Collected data
^^^^^^^^

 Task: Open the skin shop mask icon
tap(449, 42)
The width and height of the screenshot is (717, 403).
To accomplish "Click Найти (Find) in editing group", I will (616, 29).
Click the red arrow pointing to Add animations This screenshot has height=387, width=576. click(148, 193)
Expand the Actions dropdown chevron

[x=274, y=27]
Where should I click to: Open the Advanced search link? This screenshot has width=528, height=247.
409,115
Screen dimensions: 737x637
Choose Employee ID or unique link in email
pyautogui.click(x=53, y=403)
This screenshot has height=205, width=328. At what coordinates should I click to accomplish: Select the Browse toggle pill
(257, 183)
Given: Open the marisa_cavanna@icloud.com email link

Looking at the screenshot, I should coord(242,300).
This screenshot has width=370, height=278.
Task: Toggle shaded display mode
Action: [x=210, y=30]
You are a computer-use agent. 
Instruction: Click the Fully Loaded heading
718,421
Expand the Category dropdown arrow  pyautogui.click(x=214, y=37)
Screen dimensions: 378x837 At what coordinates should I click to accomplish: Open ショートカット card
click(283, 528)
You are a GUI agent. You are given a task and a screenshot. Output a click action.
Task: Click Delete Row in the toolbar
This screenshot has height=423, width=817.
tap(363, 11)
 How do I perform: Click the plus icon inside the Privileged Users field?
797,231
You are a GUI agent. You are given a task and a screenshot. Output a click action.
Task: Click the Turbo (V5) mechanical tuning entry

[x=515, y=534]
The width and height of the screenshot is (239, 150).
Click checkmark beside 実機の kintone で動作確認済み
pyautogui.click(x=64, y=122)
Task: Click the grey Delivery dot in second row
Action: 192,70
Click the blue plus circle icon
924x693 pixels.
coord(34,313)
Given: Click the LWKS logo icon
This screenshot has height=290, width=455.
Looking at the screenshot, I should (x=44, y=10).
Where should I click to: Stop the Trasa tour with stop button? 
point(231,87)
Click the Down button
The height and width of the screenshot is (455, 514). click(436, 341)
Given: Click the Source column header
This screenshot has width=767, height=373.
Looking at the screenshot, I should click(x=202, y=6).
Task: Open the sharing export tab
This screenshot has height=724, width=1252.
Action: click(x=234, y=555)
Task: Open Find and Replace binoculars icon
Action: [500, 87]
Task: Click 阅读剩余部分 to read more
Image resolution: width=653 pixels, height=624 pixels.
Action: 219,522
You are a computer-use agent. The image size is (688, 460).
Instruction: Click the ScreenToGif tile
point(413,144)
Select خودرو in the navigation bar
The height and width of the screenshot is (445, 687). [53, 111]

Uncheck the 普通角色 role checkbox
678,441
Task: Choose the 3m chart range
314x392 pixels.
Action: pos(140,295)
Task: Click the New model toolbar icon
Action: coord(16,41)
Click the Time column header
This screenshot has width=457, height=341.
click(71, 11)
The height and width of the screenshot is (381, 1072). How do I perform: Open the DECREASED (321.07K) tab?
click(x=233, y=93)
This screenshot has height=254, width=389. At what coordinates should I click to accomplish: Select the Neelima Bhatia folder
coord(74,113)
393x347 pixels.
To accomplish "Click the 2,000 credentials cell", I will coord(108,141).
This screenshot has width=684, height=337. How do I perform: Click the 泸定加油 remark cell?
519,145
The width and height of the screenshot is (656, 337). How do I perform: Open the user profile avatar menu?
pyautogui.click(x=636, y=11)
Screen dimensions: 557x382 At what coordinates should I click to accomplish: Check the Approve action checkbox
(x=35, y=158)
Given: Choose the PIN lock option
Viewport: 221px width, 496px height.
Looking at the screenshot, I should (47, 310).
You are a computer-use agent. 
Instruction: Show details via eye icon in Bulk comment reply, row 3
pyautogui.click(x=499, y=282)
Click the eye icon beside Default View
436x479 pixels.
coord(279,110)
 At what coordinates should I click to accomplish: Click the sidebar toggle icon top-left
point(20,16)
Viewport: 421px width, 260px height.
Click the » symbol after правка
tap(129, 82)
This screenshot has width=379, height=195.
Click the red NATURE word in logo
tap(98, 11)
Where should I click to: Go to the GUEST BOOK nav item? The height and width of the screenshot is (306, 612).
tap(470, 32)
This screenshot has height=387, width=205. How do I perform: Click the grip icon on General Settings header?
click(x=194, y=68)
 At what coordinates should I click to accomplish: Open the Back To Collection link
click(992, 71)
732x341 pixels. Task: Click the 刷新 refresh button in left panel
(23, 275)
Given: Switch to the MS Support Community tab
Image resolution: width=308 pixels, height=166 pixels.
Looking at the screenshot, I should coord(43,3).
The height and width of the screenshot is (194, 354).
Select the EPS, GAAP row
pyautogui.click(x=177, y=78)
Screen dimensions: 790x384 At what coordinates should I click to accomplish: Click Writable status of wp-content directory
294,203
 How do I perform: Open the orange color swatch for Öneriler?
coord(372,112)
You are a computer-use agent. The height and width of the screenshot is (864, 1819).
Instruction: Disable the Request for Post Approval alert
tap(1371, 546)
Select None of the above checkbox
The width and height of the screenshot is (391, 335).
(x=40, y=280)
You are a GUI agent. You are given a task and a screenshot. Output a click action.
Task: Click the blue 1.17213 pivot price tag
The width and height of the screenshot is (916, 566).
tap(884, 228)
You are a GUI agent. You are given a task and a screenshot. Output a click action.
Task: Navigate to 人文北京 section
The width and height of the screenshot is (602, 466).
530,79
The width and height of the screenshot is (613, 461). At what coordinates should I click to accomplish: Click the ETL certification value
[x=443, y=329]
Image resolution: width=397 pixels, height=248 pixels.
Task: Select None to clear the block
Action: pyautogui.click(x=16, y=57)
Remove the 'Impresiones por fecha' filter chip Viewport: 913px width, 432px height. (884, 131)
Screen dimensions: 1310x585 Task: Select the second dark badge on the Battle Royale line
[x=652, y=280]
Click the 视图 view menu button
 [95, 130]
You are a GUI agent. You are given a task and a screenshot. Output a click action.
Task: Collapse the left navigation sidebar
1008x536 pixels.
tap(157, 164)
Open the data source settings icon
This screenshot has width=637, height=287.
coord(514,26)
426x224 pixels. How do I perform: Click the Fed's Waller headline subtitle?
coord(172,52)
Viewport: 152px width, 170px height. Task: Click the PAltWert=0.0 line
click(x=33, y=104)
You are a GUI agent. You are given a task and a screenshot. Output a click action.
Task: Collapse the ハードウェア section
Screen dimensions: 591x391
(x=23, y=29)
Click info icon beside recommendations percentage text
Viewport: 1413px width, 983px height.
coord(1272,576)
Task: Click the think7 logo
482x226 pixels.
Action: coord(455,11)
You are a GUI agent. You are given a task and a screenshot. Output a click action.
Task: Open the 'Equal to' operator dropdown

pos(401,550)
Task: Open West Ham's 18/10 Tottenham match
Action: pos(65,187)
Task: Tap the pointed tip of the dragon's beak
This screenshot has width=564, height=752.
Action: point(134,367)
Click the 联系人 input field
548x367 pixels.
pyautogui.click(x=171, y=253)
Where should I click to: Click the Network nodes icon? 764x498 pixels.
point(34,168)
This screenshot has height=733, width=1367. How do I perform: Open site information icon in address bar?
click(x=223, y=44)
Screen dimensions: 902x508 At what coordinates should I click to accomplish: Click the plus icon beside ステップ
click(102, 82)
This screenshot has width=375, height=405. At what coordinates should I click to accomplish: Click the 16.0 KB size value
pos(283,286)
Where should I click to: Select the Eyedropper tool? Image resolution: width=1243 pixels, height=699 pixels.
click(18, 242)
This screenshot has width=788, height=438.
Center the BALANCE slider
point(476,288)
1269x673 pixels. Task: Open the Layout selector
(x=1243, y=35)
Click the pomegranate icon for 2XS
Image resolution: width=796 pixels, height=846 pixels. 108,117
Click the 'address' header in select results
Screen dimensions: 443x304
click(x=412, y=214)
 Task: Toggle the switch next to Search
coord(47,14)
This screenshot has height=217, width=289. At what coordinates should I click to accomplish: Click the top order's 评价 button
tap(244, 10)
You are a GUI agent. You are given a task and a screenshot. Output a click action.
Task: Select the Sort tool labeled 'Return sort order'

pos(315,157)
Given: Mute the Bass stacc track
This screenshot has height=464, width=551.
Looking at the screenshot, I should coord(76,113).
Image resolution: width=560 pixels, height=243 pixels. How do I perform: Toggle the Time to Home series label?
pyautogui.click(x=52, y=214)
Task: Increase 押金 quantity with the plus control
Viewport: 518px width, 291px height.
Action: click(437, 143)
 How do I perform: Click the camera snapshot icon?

^^^^^^^^

Look through the entries for the string "computer". Every line that has it belongs in the answer.

*COMPLETED TASK:*
You are a computer-use agent. 
You are a computer-use agent. The image size is (688, 460).
You are a computer-use agent. 
You are a computer-use agent. The height and width of the screenshot is (864, 1819).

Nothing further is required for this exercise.